You should ask yourself how valuable it is to display data for every iteration, and what about this data the user really cares about. I think the main thing you need to do here is just reduce the amount of data you display to the user.
For example, if the user only care about the trend, then you could easily get away with evaluating these functions only every so many iterations (instead of every iteration). On the graph above, you could probably get just as informative a plot by drawing only the value on the curve every 100 iterations, which would reduce the size of your data set (and the speed of your drawing algorithm) by a factor of 100. Obviously, you could adjust this if you happen to need more detail.
To avoid having to recompute data points when you redraw, just keep around the small set of points you've already drawn in memory instead of recomputing or reloading all the data. You can avoid going to disk this way, and you won't be doing nearly as much work getting all those points rendered again.

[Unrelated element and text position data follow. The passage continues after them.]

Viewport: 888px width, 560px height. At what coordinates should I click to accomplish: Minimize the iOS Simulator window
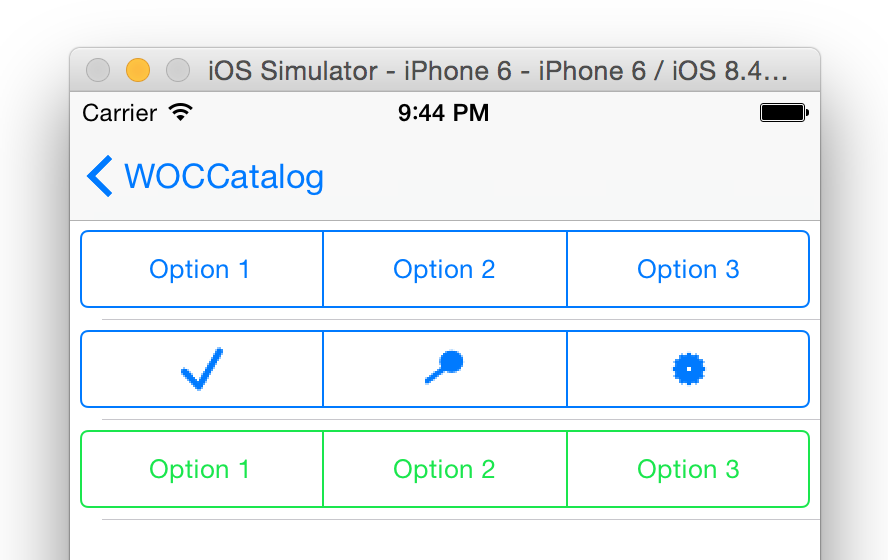138,71
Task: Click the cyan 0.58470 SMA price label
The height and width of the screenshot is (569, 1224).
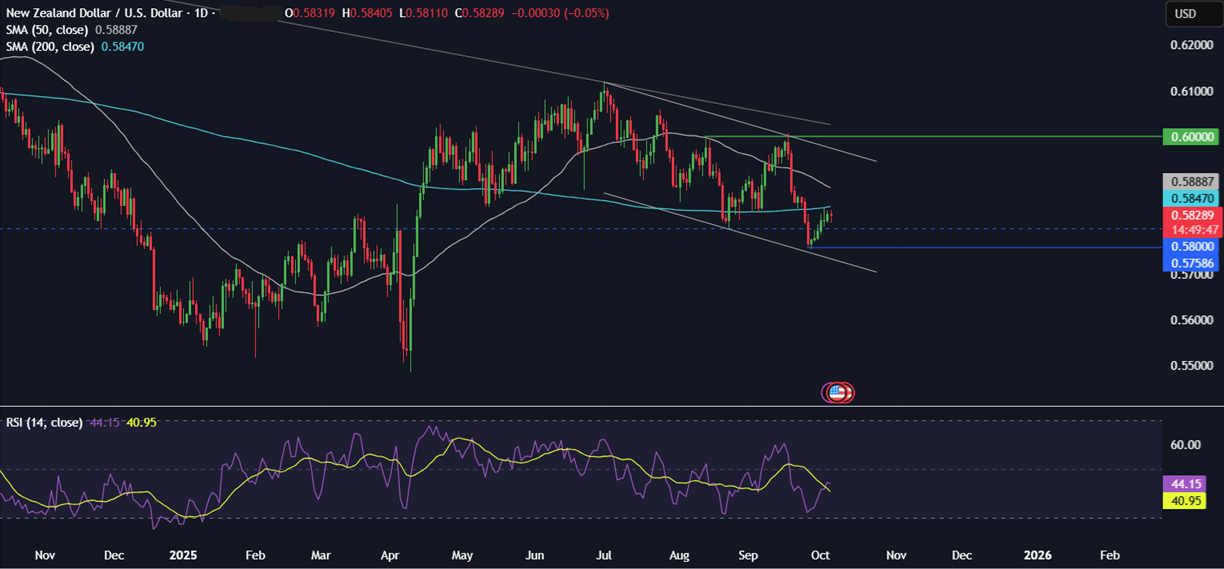Action: click(1191, 199)
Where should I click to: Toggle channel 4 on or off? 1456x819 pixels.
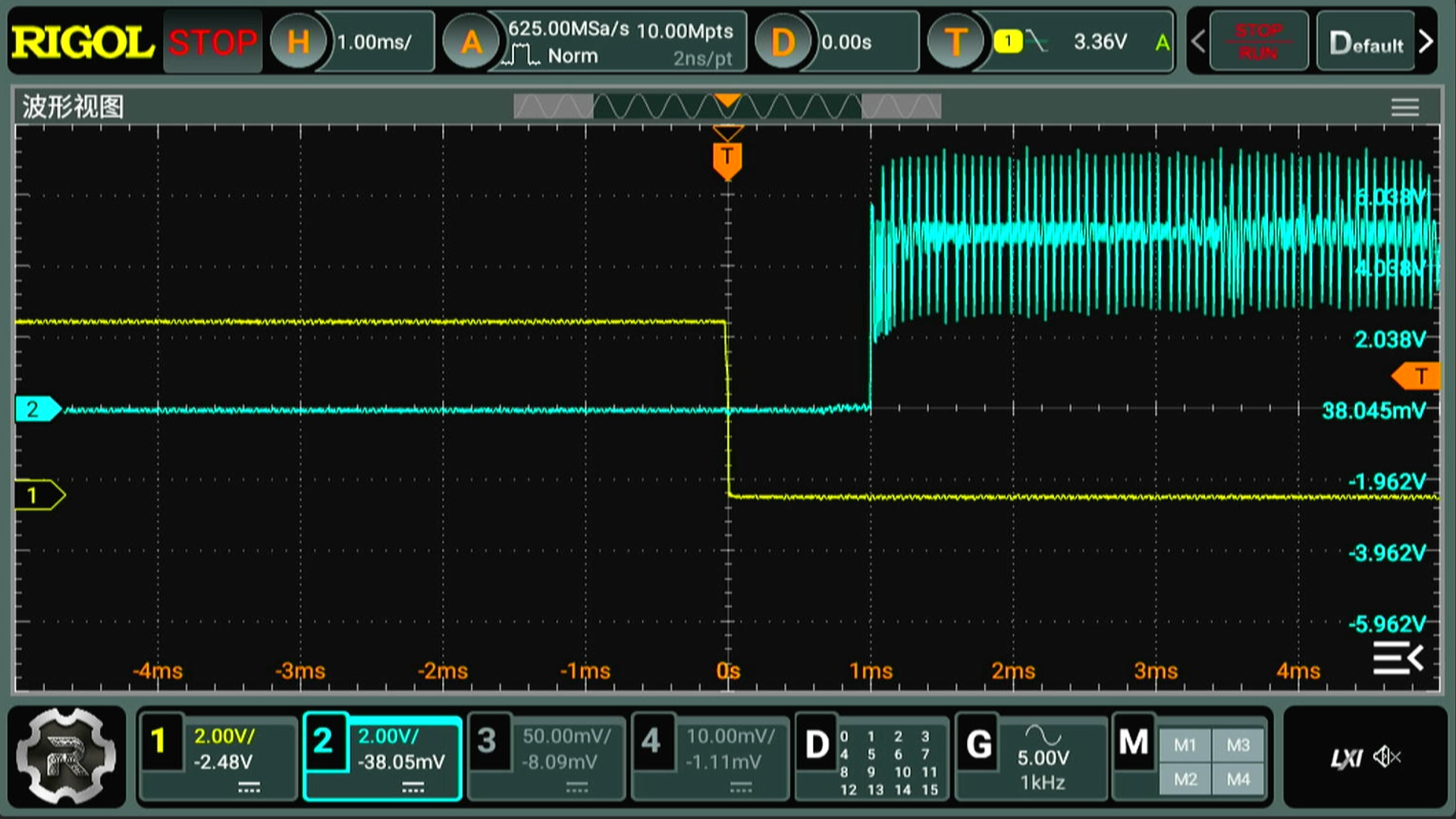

If you're concerned about things like missing outliers due to sampling error, a simple thing you can do would be to compute the set of sample points based on sliding windows instead of single samples from the original data. You might keep around max, min, mean, median, and possibly compute error bars for the data you display to the user.
If you need to get really aggressive, people have come up with tons of fancy methods for reducing and displaying time series data. For further information, you could check out the wikipedia article, or look into toolkits like R, which have a lot of these methods built in already.
Finally, this stackoverflow question seems relevant, too.